Dataset records:
☆ ☆ ☆ ☆ ☆

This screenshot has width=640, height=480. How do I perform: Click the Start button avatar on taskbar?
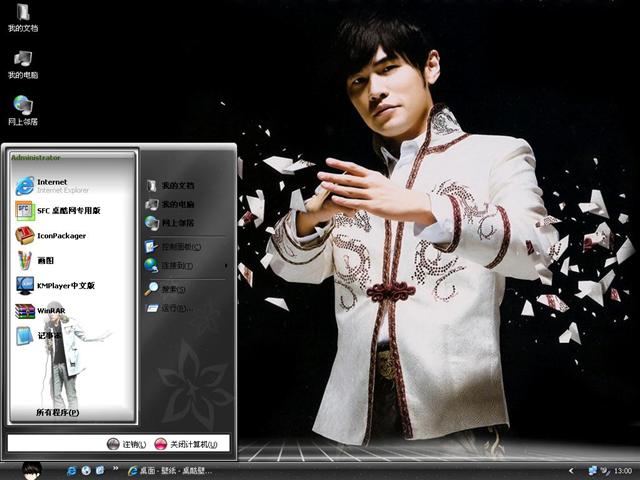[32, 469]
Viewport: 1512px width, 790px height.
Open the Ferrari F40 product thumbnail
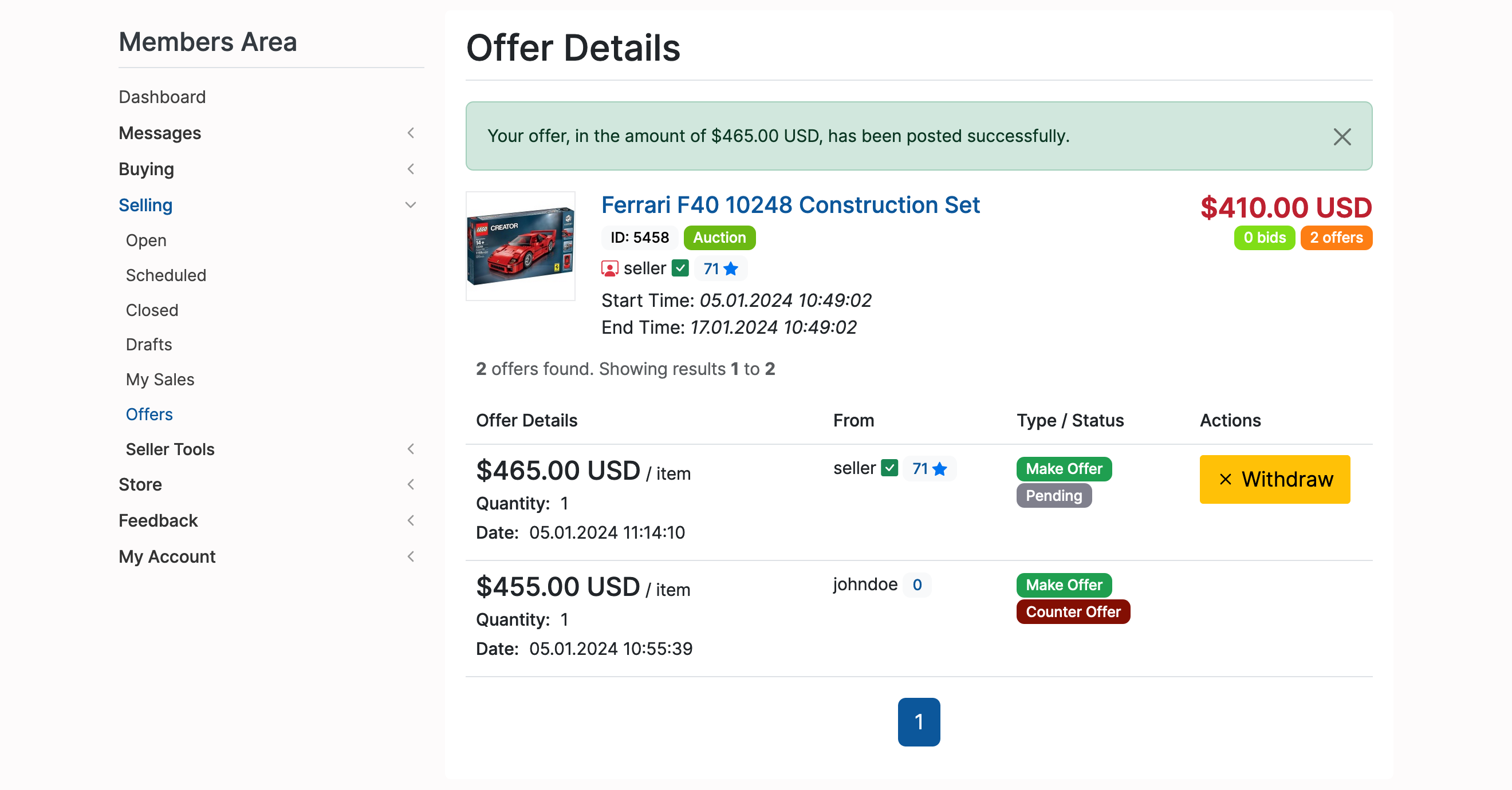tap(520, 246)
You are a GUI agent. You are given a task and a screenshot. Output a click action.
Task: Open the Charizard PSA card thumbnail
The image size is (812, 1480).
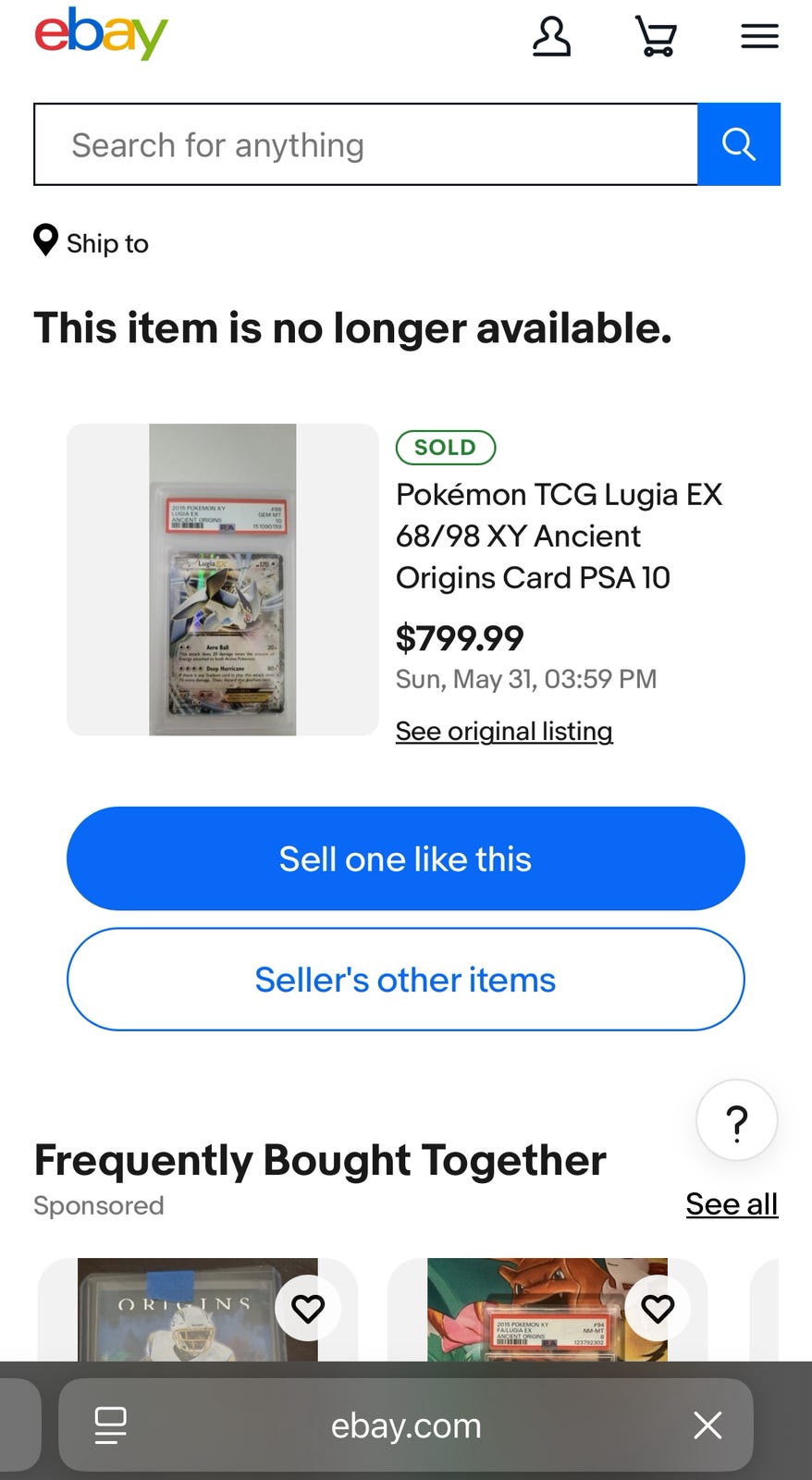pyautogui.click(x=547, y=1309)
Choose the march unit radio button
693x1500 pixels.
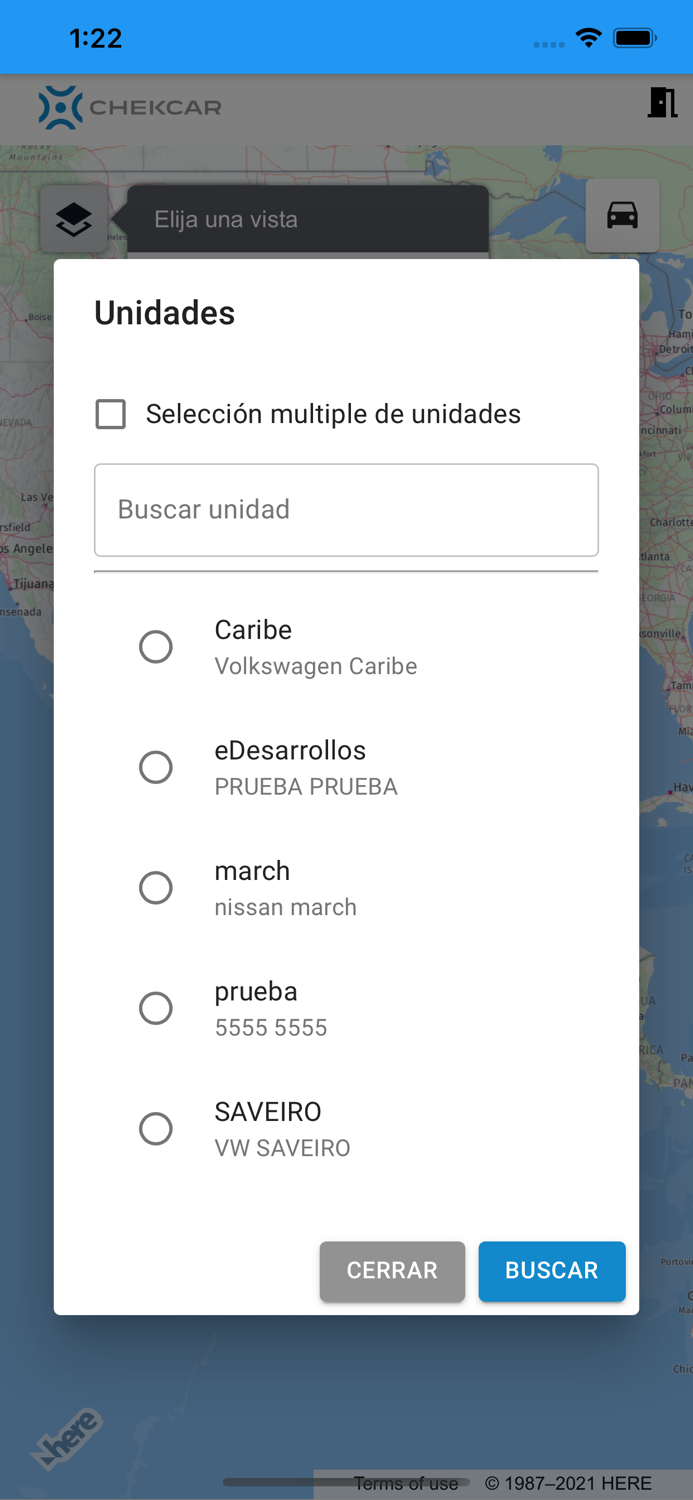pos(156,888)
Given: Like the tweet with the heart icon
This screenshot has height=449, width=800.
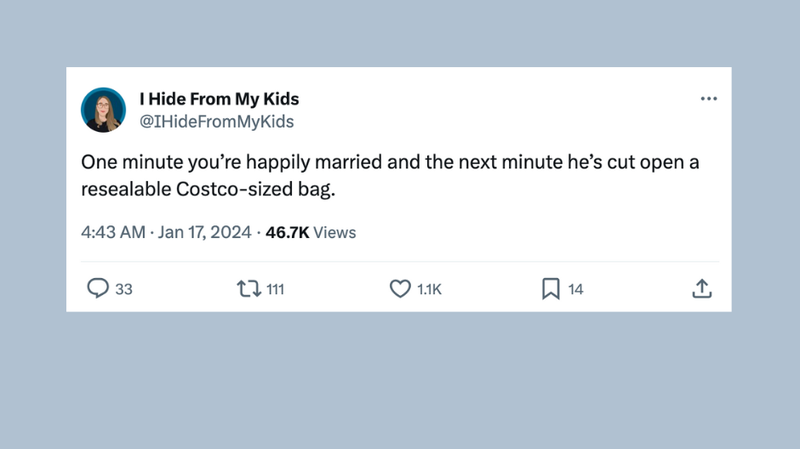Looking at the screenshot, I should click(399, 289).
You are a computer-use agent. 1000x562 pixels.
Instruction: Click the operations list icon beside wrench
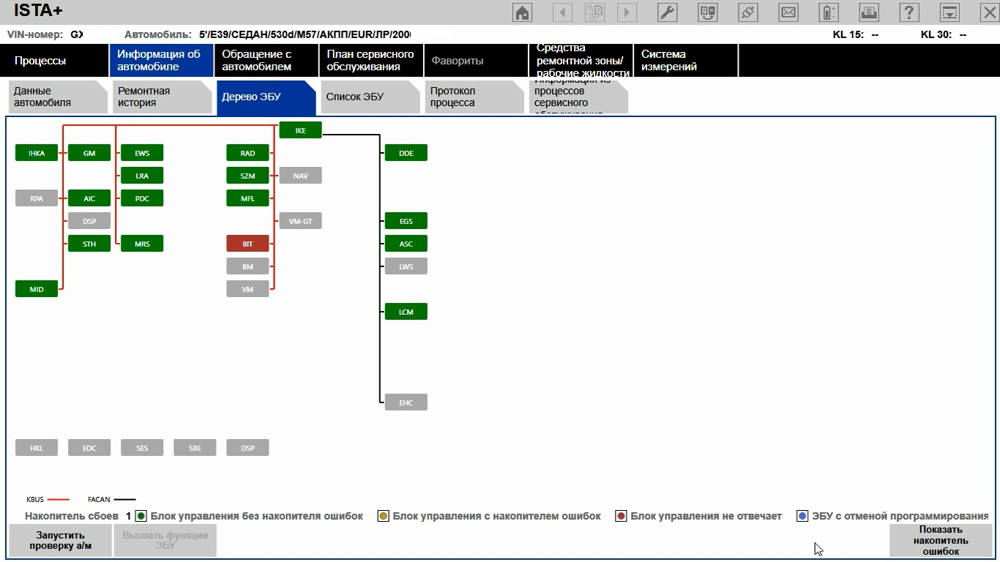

☆ ☆ ☆ ☆ ☆

Problem description: Output every record exactly, minus the pictures.

Response box:
This screenshot has width=640, height=480. How do I perform: Click the Start button avatar on taskbar?
[32, 469]
Viewport: 1512px width, 790px height.
Open the Ferrari F40 product thumbnail
tap(520, 246)
You are a GUI agent. You are given a task and a screenshot. Output a click action.
Task: Open the Charizard PSA card thumbnail
The image size is (812, 1480).
pyautogui.click(x=547, y=1309)
Choose the march unit radio button
693x1500 pixels.
pos(156,888)
Given: Like the tweet with the heart icon
This screenshot has height=449, width=800.
Looking at the screenshot, I should click(399, 289).
You are a computer-use agent. 1000x562 pixels.
Instruction: Click the operations list icon beside wrench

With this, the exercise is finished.